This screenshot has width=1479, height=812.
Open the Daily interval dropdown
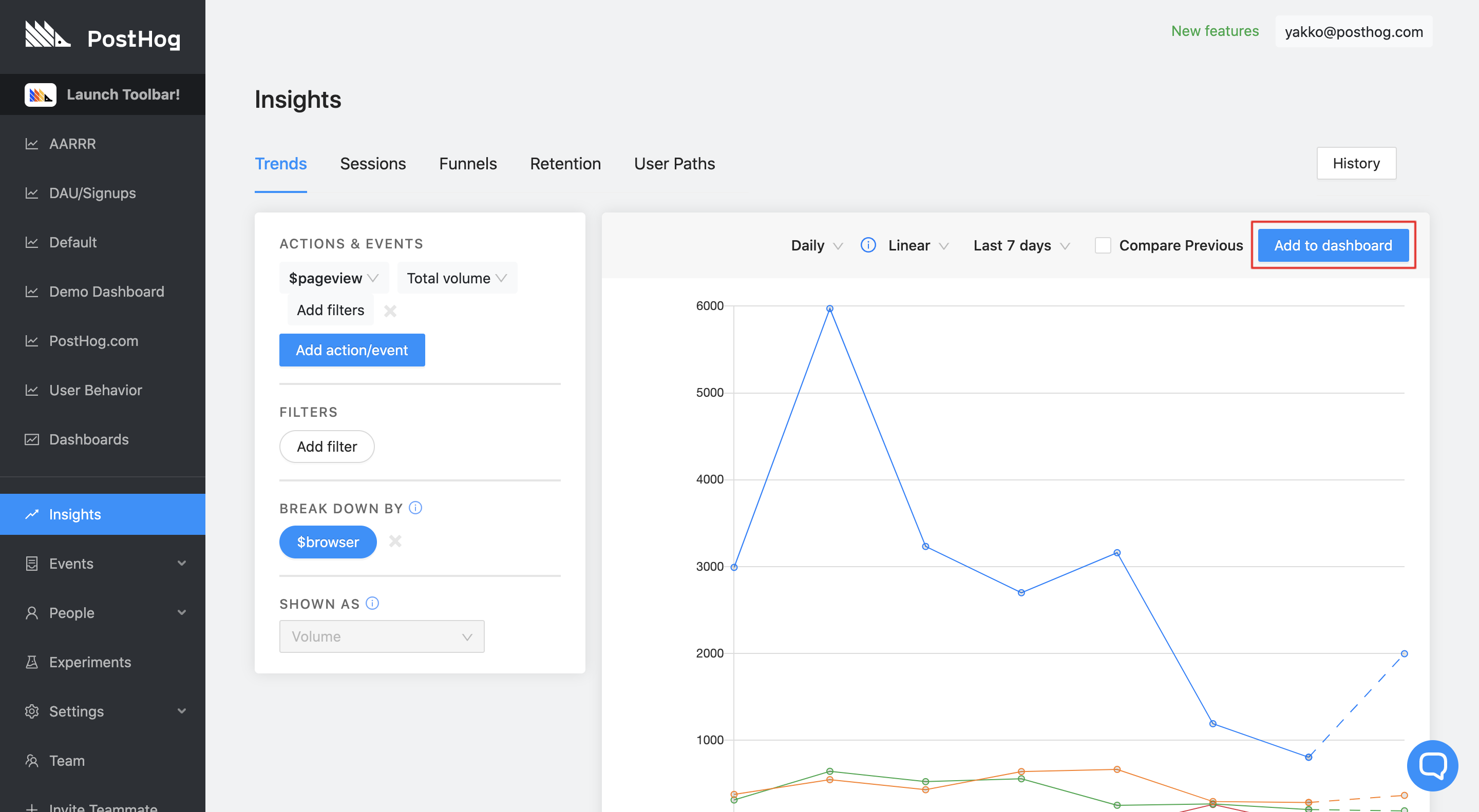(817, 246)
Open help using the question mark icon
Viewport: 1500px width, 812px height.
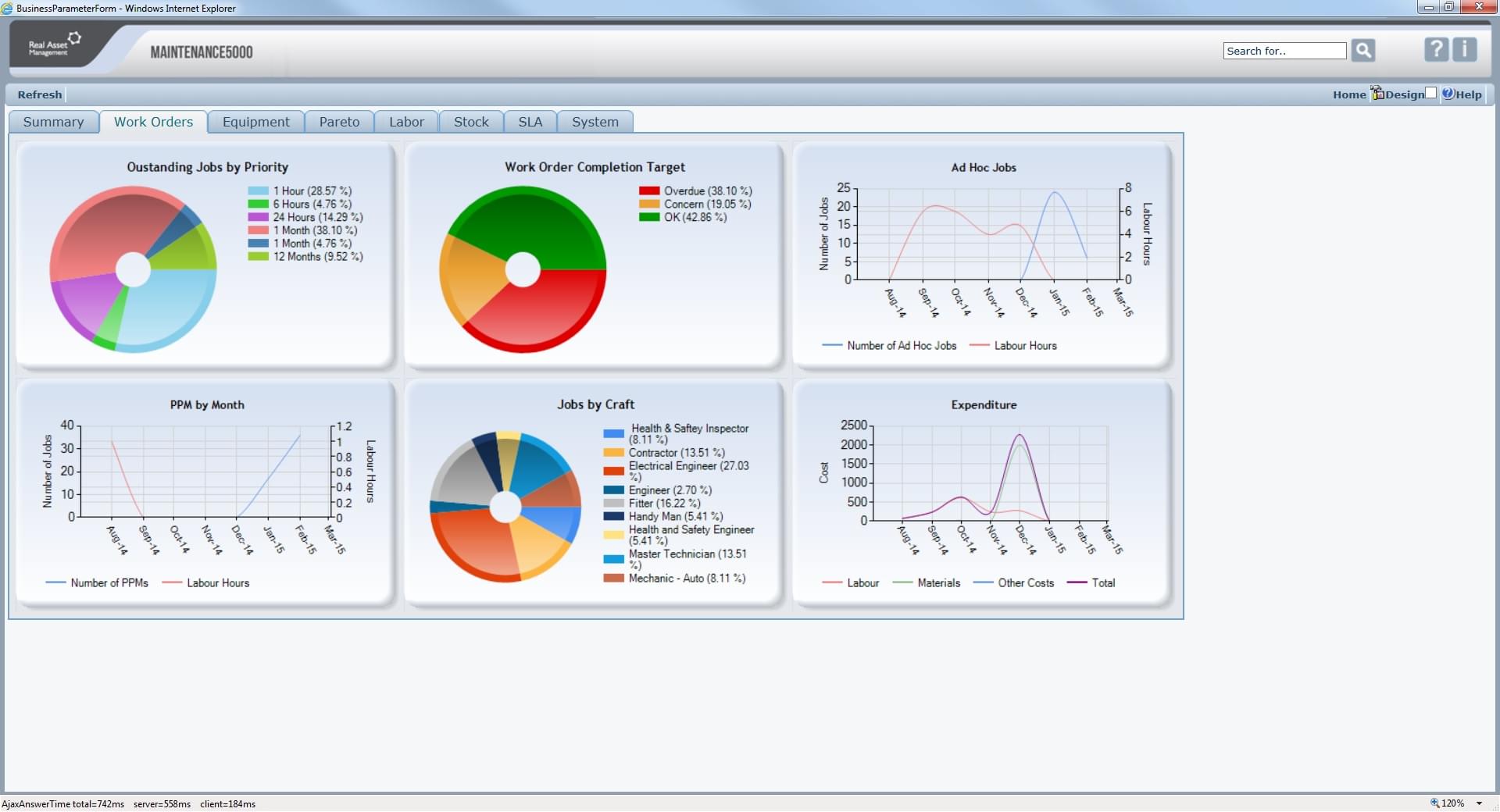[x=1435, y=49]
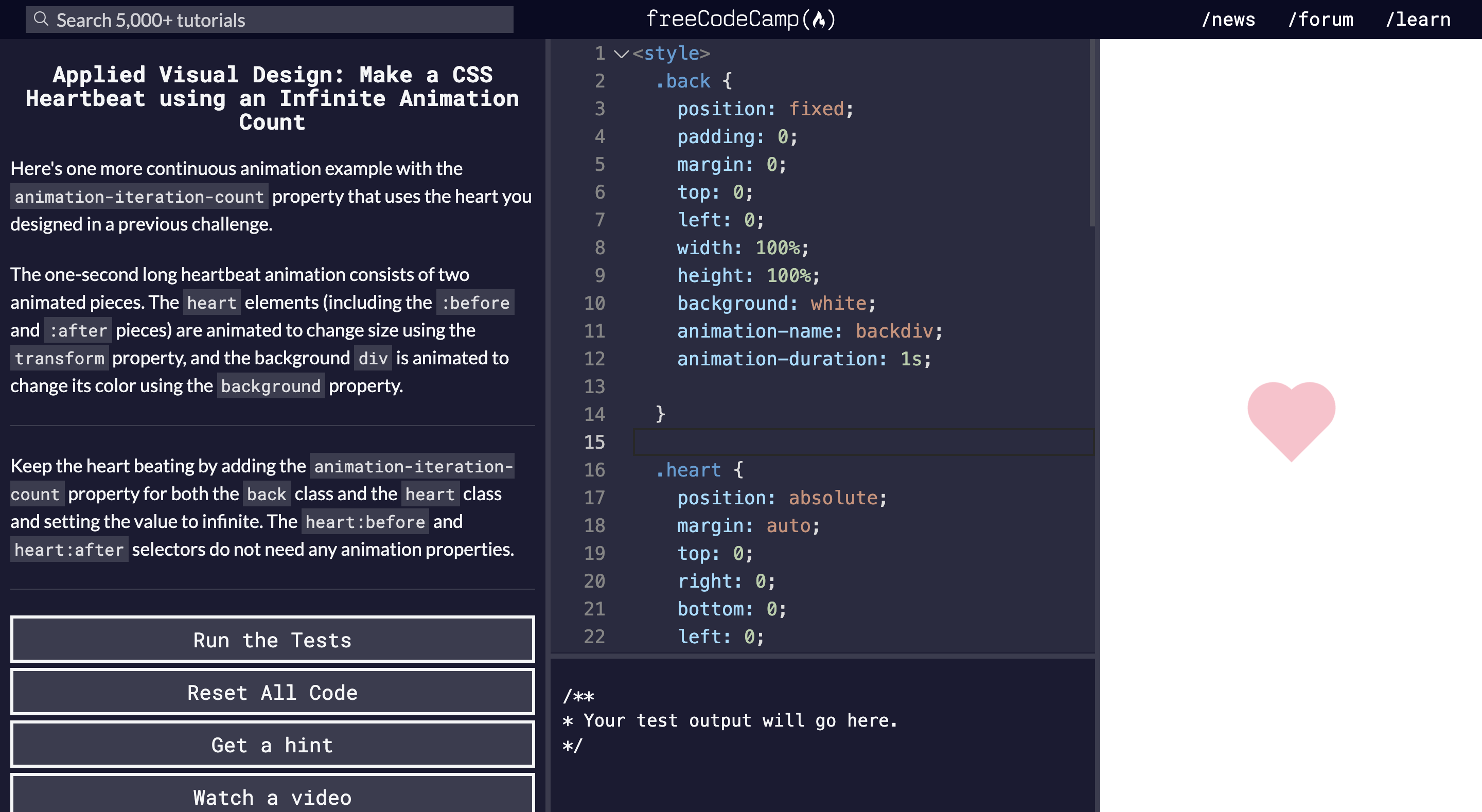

Problem: Give back the text of the material above without changing a single line, and leave out the pictures.

Response:
This screenshot has width=1479, height=812.
Open the Daily interval dropdown
(817, 246)
Open help using the question mark icon
Viewport: 1500px width, 812px height.
[x=1435, y=49]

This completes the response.